Volunteers: a vital part of the NHS’ past, present and future
5th July 2021
Written by Mark Lever, Helpforce CEO
The NHS, one of the nation’s most loved and most important institutions, turns 73 today. While the past year has been one of the most challenging in its history, a shining light has been the amazing work of NHS staff and volunteers, who have gone above and beyond to support patients around the country.
The anniversary of the NHS is a good moment to consider what will help the service continue to provide outstanding care to patients, and how to support its brilliant workforce – both right now and in the future. Indeed, now is a good time to reflect on its genesis and remember one of the principles that underpinned its creation. One of the central principles of the Beveridge Report, which led to the creation of the NHS and the wider welfare state, is that the state “should leave room and encouragement for voluntary action by each individual".
This room and encouragement for voluntary action is a powerful reminder of how important trained and committed volunteers are to enhancing the impact of NHS services. With NHS staff and resources under immense pressure just to deliver the core medical treatment people desperately need, volunteers can provide crucial additional support to patients and staff. When volunteers are built into the design of primary care from the beginning, they can be transformative.

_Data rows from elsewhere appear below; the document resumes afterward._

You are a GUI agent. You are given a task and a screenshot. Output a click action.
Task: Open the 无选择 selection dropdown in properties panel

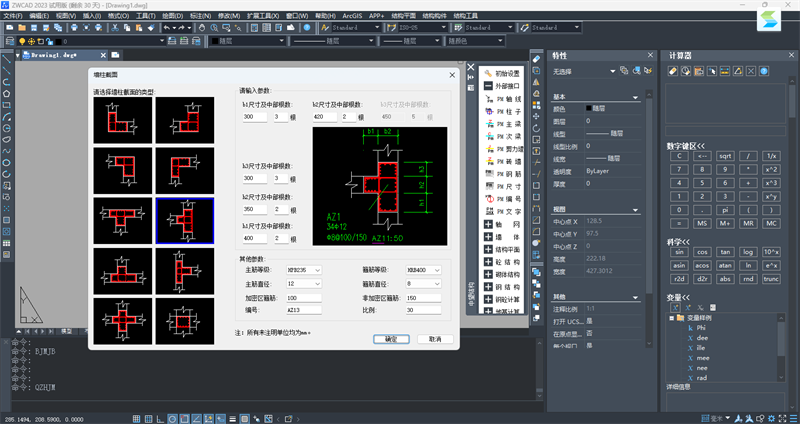[x=580, y=71]
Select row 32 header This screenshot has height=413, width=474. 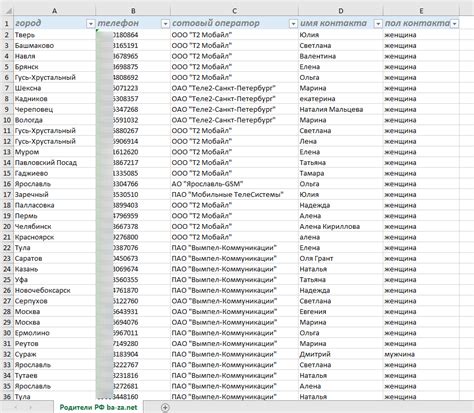7,354
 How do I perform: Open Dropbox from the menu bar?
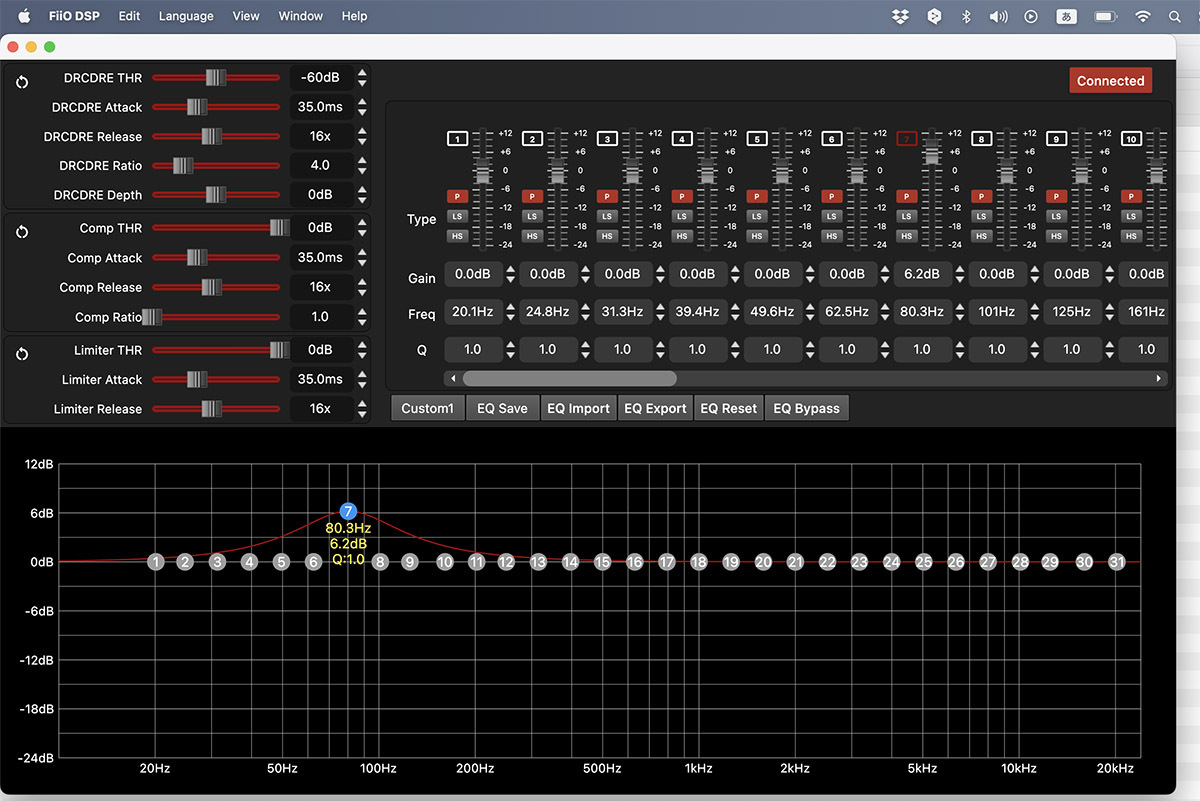900,16
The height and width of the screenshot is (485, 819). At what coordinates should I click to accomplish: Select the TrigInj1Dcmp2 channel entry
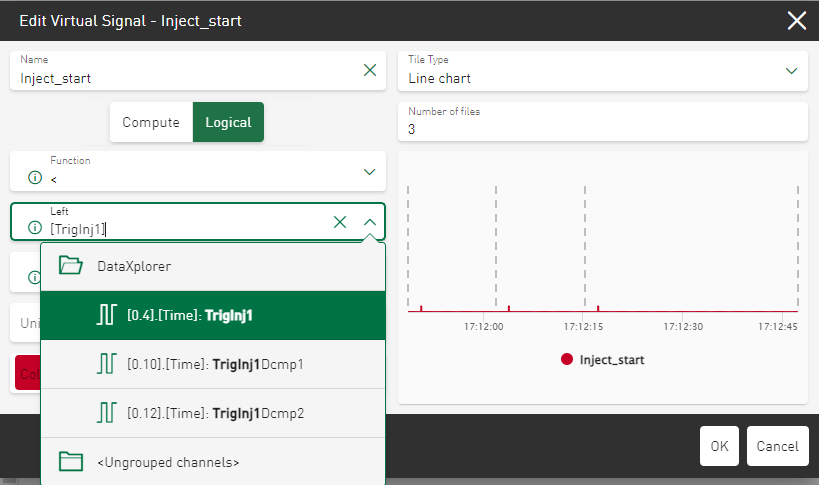click(x=215, y=413)
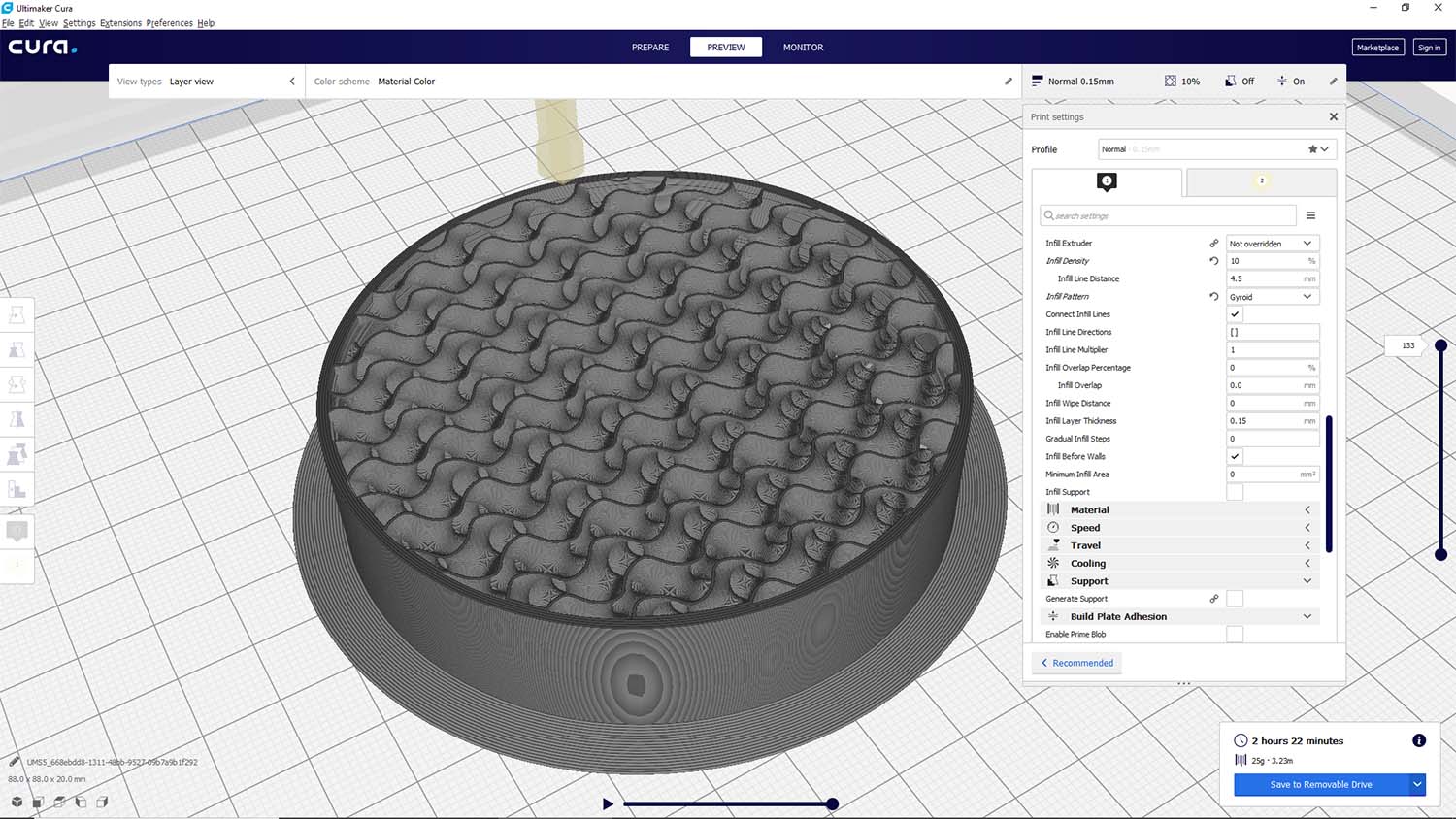Reset the Infill Pattern setting
This screenshot has width=1456, height=819.
1213,297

Yet despite significant public interest in volunteering and its proven positive outcomes, volunteers are still an untapped resource across many health and care settings and roles. A survey we conducted with over 100 NHS trusts in March this year, for example, showed that 44% of respondents felt their senior leaders had a low understanding of the impact of volunteers. This has to change, and fast, so that more patients, staff, communities and volunteers can reap the benefits.

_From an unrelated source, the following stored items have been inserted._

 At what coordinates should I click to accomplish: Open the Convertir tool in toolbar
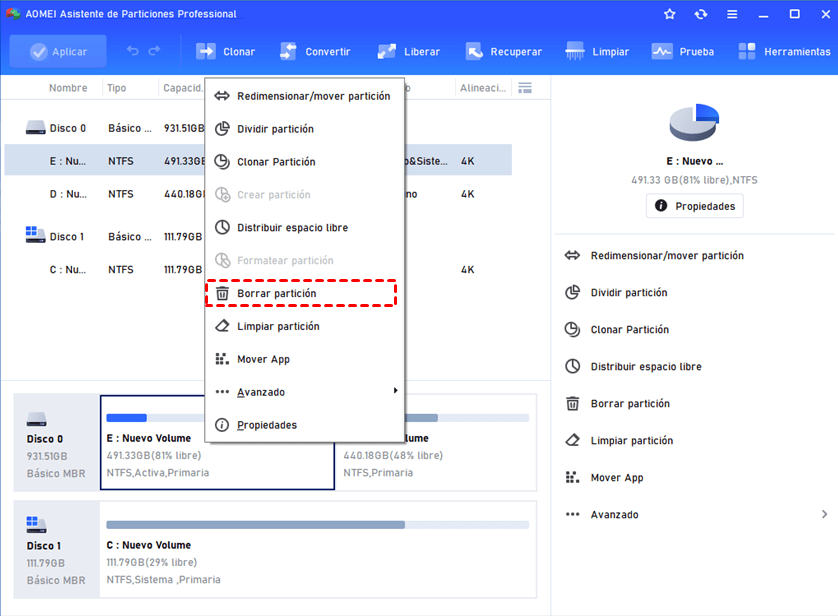tap(288, 51)
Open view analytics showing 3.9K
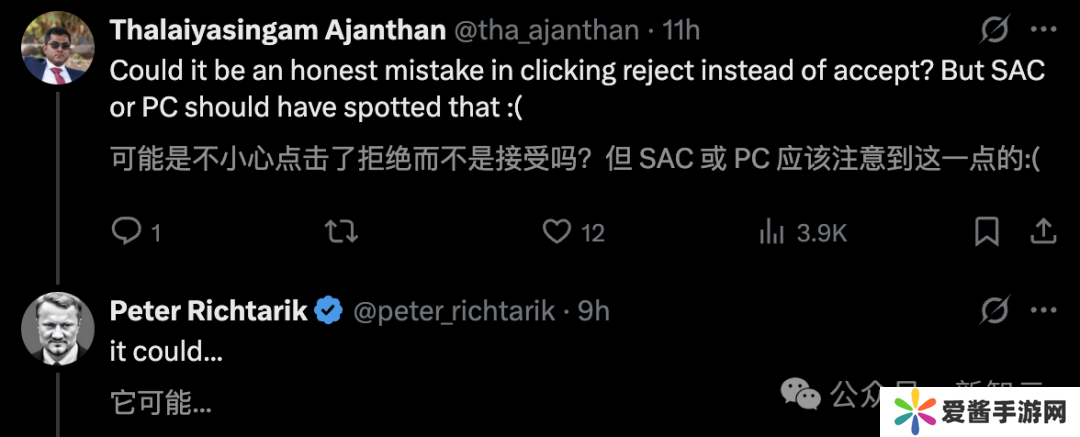This screenshot has width=1080, height=437. click(771, 232)
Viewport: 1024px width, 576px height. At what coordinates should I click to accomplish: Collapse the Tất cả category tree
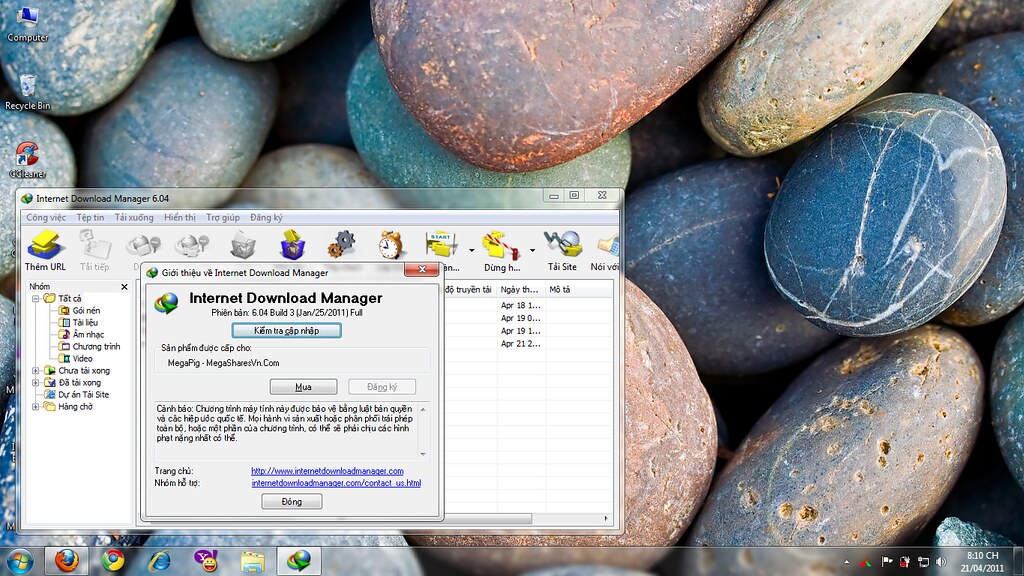[x=36, y=299]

One of the most enjoyable parts of my role is visiting the many projects that Helpforce is supporting across the NHS and seeing first-hand the huge impact that volunteers are having for patients and staff. Whether it be accompanying patients from home to hospital, providing reassurance during surgery, helping frail patients to eat during mealtimes or taking time to settle people back at home following a hospital stay – the part that volunteers play alongside staff is inspiring.
Volunteering has proven benefits for patients, health and social care services, the volunteers themselves and the community as whole. 91% of patients supported by a volunteer say it improves their mood, while 78% say that volunteers helped to reduce their anxiety. When volunteers support patient mobility, patients are less likely to be re-referred to physiotherapy. And 71% of nurses say that volunteer support helps them feel less stressed. Volunteers can help support hard-working staff and ensure that patient care is as personalised and effective as possible.

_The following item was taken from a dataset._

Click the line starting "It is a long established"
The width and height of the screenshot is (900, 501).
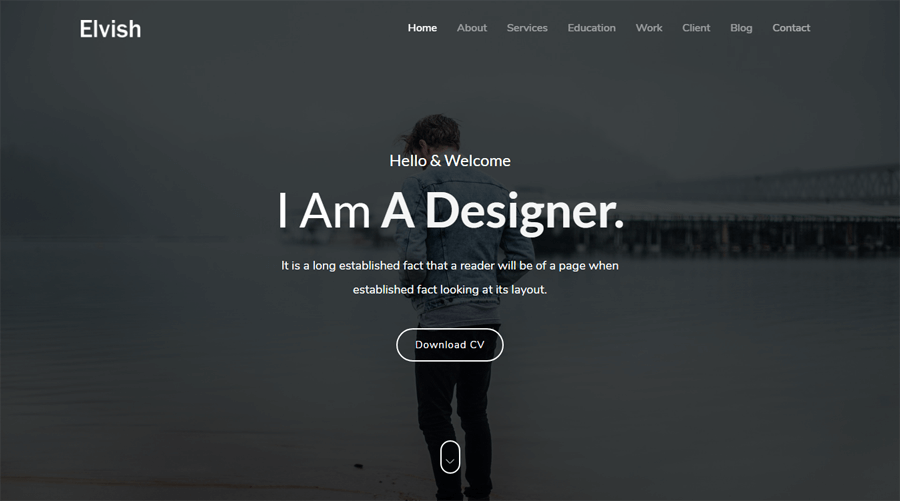450,266
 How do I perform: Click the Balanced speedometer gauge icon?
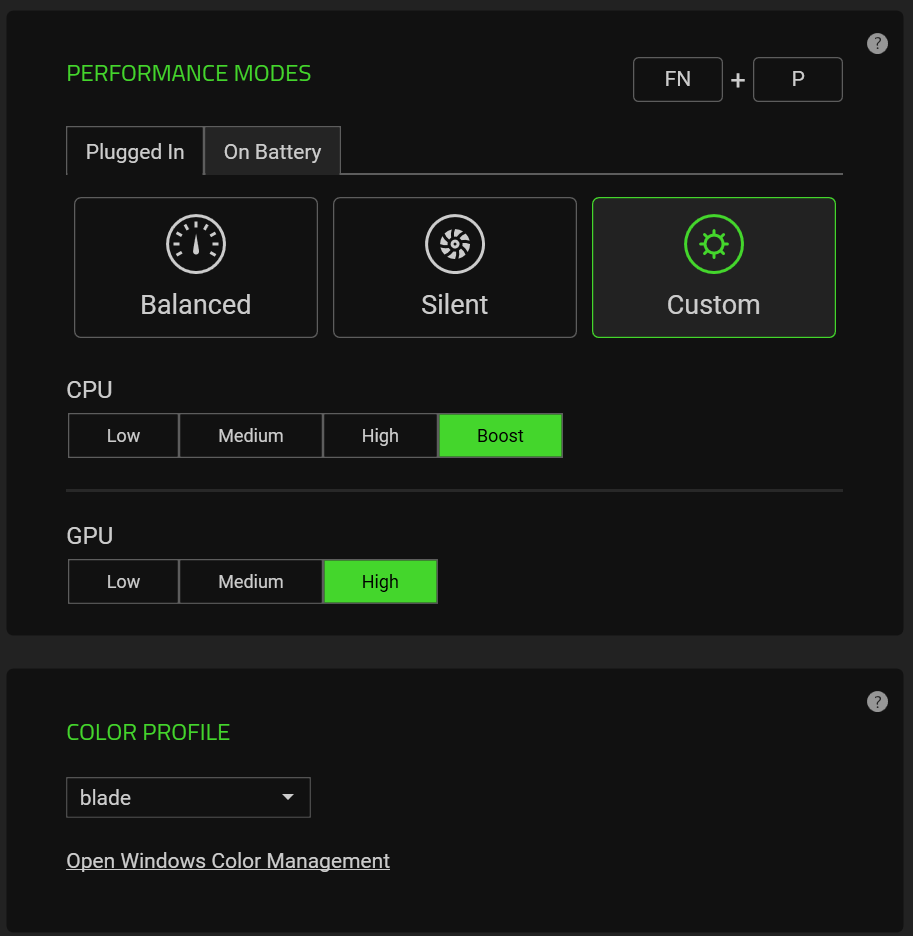pyautogui.click(x=196, y=244)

Making full use of volunteers in hospitals and other patient settings helps to strengthen the bonds between those institutions and the communities they serve. People supported by volunteers after their discharge from hospital report improved levels of social contact, confidence and happiness. For the volunteers themselves, it can give a sense of real purpose and belonging – with many people telling us that it gives them a meaningful role in their area.
Of course, tackling the challenges the NHS faces needs multiple solutions – and NHS budgets are extremely stretched. But creating high impact volunteering roles doesn’t have to be costly. A relatively small amount of investment in volunteer management and administration can make a big impact. Research shows an average return on investment in volunteering of at least 11 times the actual cost. Achieving the full benefits of volunteering across England will involve leadership, commitment and investment in recruiting, training and mobilising volunteers - but these are limited costs with huge returns.
The ingredients for change are in place. The NHS Long Term Plan has already committed to double the number of volunteers in the NHS by 2030 – and the pandemic has catalysed people’s desire to help others. There is a huge pool of people who stand ready to volunteer.
Our treasured health service faces both the immediate recovery from the Covid crisis and longer-term considerations around its future. We must ensure that volunteers are front of mind for all healthcare leaders, as part of providing the best possible present and future for our NHS.